Season extension is typically the first step market gardeners take to increase productivity. On my farm, the garden production will be kept simple for the first year but that doesn’t stop brainstorming future innovations.
Aquaponics has always fascinated me. Being a very low input system, the fish feed the plants and can in turn feed me or be processed into fish meal which is the most expensive part of the chicken ration. Chickens can also be directly integrated by using their litter to feed composting worms, which in turn can feed the fish. So if economics ever shifted that placed higher commercial value on tilapia than the chicken, the model can easily be scaled to place fish into the lead role the aquaponics model.
Unfortunately winters here in the Shenandoah Valley, and the rest of Virginia west of the tidewater region, can be harsh. Any economic gain from aquaponics is quickly negated by energy expenditure to provide heat to keep the fish healthy.
Recently, my friend Brauck shared some innovative gardening practices. Plans for a $300 Underground Greenhouse that produces year-round sent the wheels in my head into motion.

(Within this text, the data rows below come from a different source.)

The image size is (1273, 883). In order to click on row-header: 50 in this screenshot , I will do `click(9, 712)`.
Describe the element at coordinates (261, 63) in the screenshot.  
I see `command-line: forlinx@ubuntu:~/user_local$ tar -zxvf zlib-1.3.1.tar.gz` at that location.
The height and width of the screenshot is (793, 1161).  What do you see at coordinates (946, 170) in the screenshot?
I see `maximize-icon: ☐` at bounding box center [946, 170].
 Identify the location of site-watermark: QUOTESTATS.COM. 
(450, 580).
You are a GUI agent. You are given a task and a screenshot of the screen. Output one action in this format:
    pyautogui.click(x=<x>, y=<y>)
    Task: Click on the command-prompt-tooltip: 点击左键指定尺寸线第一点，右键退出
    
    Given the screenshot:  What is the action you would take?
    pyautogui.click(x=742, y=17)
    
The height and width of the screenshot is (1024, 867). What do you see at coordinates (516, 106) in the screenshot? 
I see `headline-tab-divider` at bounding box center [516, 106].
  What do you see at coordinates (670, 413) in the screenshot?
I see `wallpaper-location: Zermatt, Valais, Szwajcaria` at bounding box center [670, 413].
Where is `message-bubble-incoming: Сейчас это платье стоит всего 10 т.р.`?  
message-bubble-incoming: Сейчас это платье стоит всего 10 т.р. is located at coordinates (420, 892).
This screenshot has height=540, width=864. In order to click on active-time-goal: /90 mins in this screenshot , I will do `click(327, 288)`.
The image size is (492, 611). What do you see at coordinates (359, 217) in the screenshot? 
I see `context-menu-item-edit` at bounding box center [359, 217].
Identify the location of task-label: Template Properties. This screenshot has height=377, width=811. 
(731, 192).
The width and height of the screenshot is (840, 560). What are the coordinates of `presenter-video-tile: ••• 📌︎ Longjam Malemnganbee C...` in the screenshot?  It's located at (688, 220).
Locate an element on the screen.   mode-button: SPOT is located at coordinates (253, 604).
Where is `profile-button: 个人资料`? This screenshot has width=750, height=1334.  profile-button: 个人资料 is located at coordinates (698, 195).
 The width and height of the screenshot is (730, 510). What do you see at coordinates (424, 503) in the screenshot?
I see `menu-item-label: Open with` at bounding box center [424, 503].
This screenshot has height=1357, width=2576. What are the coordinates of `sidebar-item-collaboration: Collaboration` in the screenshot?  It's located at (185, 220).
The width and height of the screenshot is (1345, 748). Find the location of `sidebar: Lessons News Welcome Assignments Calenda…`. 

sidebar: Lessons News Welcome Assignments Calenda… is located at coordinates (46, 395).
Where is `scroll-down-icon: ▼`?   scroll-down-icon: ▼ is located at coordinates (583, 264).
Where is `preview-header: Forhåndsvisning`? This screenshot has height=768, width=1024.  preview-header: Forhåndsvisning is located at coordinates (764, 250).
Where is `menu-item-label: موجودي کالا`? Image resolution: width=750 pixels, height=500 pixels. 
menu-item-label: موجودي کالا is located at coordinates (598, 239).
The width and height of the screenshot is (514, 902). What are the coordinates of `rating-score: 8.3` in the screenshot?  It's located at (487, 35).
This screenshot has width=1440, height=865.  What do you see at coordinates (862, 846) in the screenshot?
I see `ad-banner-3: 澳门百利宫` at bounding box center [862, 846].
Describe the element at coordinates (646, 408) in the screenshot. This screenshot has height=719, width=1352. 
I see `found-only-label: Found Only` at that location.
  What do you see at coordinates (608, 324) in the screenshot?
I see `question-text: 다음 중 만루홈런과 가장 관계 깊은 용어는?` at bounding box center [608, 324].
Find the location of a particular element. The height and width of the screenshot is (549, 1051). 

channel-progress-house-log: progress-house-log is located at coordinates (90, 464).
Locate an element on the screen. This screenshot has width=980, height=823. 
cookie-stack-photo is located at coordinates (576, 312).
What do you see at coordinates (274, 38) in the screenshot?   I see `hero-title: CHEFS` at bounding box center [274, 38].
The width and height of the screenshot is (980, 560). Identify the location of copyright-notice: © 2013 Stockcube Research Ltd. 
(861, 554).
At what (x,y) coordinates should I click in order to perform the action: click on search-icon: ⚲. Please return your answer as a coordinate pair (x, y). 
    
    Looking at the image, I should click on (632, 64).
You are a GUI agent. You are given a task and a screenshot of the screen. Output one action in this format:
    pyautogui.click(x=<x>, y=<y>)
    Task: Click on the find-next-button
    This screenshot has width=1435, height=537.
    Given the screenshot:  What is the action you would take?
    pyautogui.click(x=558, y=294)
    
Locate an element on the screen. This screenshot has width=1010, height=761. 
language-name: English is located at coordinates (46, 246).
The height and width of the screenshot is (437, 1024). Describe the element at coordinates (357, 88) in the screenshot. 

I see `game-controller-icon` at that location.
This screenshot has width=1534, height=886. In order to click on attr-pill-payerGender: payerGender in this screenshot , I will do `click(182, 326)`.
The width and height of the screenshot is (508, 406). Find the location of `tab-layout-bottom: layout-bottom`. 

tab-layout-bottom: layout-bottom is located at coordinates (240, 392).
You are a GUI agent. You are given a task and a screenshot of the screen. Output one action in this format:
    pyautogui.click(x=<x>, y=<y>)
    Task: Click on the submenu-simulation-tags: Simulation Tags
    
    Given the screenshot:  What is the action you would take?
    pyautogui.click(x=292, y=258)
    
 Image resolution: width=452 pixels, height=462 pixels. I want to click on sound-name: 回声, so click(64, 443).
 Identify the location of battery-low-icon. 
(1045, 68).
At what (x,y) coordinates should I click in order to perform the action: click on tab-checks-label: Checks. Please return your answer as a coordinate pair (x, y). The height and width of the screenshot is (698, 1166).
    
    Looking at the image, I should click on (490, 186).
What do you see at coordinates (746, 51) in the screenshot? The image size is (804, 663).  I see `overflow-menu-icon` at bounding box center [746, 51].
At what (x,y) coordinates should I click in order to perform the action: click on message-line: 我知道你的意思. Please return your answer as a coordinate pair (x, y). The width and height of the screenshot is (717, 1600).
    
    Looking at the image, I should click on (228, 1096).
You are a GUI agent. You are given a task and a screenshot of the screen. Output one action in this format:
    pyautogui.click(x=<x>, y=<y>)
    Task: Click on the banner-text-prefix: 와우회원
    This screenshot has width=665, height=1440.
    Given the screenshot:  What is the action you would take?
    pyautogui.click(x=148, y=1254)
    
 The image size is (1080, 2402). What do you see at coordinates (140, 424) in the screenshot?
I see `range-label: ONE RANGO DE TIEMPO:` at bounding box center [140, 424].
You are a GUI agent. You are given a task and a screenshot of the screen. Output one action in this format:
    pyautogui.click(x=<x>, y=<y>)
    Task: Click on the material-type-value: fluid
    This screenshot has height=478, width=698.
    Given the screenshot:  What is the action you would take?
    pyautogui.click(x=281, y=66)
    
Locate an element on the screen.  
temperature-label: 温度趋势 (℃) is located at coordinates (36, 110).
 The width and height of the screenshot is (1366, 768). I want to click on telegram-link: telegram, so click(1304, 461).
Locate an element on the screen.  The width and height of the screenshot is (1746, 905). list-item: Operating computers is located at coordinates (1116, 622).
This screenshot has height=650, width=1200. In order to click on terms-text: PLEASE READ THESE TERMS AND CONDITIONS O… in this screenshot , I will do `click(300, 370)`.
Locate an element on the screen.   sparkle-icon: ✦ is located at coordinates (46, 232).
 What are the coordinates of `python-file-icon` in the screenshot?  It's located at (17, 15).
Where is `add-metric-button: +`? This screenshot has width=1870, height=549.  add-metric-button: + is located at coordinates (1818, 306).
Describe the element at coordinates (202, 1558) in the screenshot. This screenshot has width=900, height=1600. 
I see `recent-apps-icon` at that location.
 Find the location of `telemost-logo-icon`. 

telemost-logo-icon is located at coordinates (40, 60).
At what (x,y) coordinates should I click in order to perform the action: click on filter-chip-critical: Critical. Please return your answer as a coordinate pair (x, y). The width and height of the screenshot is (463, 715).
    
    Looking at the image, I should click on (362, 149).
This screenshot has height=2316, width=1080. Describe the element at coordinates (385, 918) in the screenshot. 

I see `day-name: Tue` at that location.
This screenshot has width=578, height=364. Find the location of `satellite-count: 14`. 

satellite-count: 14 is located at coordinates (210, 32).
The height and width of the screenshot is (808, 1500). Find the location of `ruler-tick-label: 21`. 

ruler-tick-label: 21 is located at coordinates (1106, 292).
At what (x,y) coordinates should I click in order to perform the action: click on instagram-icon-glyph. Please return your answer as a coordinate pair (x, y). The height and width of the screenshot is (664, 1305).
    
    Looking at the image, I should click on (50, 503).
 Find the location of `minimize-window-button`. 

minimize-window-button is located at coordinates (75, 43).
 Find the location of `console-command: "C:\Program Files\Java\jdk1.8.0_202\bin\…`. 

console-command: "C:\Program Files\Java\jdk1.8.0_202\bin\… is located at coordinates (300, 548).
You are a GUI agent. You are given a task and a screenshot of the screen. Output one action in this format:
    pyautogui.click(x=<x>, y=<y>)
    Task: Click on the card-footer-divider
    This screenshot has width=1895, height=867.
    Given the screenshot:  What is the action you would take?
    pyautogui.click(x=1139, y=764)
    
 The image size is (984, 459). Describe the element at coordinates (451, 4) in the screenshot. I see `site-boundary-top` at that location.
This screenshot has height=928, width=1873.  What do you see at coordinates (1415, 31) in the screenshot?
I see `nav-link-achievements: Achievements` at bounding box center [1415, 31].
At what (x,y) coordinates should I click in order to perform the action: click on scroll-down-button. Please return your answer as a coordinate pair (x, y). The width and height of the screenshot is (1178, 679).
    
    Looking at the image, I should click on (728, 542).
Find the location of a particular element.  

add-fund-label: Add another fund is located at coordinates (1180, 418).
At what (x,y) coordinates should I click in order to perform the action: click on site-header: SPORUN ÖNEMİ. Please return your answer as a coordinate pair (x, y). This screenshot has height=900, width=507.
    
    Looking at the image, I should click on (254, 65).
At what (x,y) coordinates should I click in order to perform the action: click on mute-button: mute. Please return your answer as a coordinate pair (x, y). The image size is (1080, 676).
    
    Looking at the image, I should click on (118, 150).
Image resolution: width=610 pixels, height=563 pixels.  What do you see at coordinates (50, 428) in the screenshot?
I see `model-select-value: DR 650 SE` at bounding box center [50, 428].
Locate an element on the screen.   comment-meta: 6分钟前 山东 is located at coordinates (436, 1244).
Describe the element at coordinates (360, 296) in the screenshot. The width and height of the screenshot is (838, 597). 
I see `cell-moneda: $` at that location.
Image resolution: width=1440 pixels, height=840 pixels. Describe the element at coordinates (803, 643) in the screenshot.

The gist of the plans are to dig wide trench 6-8 feet deep in a southern-exposed location, pile the removed earth on the north side of the trench, and seal the trench with transparent greenhouse plastic. A visual representation is pulled from the link above:
Using geothermal energy (thermal mass of the earth) to regulate temperatures while adding trapped solar energy give such potential to this design. Even in winter a tiny solar arrangement could supply power to pumps. If this arrangement provides a stable enough environment while reducing or eliminating energy needed for heat, aquaponics may move from fantasy to viable to profitable.